6   joshuatrio   2020 Oct 6, 1:30pm  

Tenpoundbass says
I'm trying to gracefully decouple from the company I've been working for. Their technology is trying to go another way, mostly on the cloud. Which they need a data entry and cloud based ERP end users more than a developer like me. The last CEO, got rid of everyone but me, now I'm the only person left that knows anything for certain about what's going on. Spite the endless parade of know it all Millennials and Indian consultants, that THINK they know everything. The owners keep me around, because in spite of their side deals they have with the Indian consultants, that promised they know everything. They keep having to wrangle me into meetings, to tell the idiots trying to talk over me, to shut the fuck up and Listen.

At this point I'm making six figures a year to sit at home, and wait for one of the three times a week meetings, or to get wrangled into to one of the meetings for their plans to take over the world. Is starting to go off track. I suspect it will be like this for t...


Yep - I see that stuff all the time in IT.

I have a hard time with those H1B Indian visa guys. Very few are worth getting paid. Between the language/dialect issues, and sometimes a shit ton of attitude from them, they really aren't worth the hassle. Then when stuff breaks, they come running back to you, begging you to fix it and then throw you under the bus when the whiff of cutbacks pop up.

The last few guys I hired had little to no experience, but great attitudes. Within 3 years they went from making 50k/yr to over 100k+ and all of them knew their shit.

Meanwhile the same H1 guys were still hopping from gig to gig because their lack of effort/skillset became apparent.

WookieMan says
I'm not personally. My neighbor is though. Just finished up a big project for a big bank in IT/app development. He gets done what he needs to for that and then starts his work on side jobs. He frankly seems overwhelmed with the amount of work available. He asked me for help, but I'm out of my element in his word. Wordpress sites, sure. But not the work he's doing.


Yeah, the riches are in the niches. Last guy I worked with knew some old coding language that Wells Fargo needed and they picked him up on a project paying big bucks. He made a living on that archaic skillset, but no one knew it. Probably similar to your neighbor.
7   GreaterNYCDude   2020 Oct 6, 1:30pm  

IT is a different world. As a chemical engineer in the CPI realm its a mixed bag right now. Some jobs have gone remote but you still need someone on the plant floor to go fix a valve when its stuck in the wrong position.
8   Hircus   2020 Oct 6, 4:29pm  

I should be double dipping, but haven't. I only spend a few hours a day on work, and have been doing other things with my time instead.

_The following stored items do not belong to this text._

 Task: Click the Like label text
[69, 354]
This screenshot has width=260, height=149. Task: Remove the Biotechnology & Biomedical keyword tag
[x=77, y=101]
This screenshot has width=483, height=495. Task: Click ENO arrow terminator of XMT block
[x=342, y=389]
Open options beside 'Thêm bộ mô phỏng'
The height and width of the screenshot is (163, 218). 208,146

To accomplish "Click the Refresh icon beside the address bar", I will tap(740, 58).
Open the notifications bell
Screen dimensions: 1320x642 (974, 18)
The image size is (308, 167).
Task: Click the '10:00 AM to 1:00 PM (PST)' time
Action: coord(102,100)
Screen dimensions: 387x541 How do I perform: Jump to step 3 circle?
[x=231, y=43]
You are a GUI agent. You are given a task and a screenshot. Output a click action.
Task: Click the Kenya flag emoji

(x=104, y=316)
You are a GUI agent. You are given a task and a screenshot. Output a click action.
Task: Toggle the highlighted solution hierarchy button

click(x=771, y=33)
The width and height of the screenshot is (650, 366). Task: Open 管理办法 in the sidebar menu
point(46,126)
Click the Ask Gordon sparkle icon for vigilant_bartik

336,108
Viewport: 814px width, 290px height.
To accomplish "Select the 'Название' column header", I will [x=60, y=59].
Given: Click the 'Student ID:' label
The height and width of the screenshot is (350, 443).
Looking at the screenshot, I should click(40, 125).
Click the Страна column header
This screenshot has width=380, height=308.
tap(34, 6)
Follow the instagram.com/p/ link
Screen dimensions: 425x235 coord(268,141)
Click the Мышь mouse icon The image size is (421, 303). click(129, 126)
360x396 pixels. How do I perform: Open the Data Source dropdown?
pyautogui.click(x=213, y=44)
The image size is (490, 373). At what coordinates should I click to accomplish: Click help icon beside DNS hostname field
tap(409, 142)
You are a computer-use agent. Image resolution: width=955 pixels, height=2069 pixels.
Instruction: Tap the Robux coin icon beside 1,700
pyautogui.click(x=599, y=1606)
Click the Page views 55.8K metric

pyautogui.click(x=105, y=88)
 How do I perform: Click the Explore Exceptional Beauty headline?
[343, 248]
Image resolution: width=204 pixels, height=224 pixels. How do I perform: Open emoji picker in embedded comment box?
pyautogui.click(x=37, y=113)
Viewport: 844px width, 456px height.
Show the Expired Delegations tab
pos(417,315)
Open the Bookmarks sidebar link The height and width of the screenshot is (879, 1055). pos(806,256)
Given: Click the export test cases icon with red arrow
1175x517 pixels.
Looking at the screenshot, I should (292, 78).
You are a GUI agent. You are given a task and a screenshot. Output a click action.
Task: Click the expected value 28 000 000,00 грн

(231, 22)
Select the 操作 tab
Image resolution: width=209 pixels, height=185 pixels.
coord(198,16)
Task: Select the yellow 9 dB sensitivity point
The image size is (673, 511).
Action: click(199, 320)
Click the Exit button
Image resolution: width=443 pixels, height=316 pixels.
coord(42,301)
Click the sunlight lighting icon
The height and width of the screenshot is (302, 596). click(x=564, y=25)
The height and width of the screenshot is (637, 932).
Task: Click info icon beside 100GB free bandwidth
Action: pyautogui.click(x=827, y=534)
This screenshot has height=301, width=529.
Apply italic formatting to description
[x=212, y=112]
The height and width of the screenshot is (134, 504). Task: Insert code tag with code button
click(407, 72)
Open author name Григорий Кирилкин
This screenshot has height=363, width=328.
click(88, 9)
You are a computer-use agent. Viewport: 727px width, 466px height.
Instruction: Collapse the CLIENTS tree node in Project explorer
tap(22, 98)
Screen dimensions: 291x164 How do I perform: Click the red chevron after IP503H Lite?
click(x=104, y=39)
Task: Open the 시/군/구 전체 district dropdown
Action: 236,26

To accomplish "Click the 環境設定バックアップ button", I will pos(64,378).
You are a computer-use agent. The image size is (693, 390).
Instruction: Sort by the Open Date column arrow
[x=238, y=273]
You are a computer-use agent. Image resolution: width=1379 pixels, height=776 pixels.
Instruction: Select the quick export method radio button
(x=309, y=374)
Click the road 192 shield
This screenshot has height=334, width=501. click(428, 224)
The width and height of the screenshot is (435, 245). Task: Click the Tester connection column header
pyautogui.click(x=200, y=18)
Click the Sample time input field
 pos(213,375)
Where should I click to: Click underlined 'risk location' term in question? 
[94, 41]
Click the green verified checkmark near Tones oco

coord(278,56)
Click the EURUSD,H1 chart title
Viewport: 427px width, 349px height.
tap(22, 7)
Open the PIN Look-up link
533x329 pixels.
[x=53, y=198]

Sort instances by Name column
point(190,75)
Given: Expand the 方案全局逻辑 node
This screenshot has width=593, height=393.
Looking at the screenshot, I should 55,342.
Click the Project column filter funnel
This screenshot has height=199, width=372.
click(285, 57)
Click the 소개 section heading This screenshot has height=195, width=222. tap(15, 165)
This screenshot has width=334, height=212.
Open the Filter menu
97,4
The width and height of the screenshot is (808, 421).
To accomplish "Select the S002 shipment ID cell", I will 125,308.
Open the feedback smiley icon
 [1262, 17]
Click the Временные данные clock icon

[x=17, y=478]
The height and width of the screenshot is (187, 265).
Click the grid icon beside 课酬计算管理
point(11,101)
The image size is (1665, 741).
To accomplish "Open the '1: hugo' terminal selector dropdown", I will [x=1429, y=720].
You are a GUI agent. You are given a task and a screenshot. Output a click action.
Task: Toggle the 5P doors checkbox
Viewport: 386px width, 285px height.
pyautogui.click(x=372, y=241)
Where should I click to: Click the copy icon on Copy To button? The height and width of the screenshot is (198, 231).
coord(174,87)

I might try to pick up a 2nd gig in a few months though. It's such a golden opportunity to get it while the gettins good.
9   Patrick   2020 Oct 6, 6:16pm  

joshuatrio says

Yeah, the riches are in the niches. Last guy I worked with knew some old coding language that Wells Fargo needed and they picked him up on a project paying big bucks. He made a living on that archaic skillset, but no one knew it.


Yup. I worked at Wells Fargo contract for a year, and there were two old guys would would do contract Cobol programming for a year each, swapping jobs each year between Schwab and Wells to stay under the "permanent employee" limit and keep the big bucks rolling in as contractors. They were pretty open about it. It became obvious to me because I also worked at Schwab so I knew them both.

BTW, Wells is a miserable place to work. Not worth it. Schwab was pretty good though.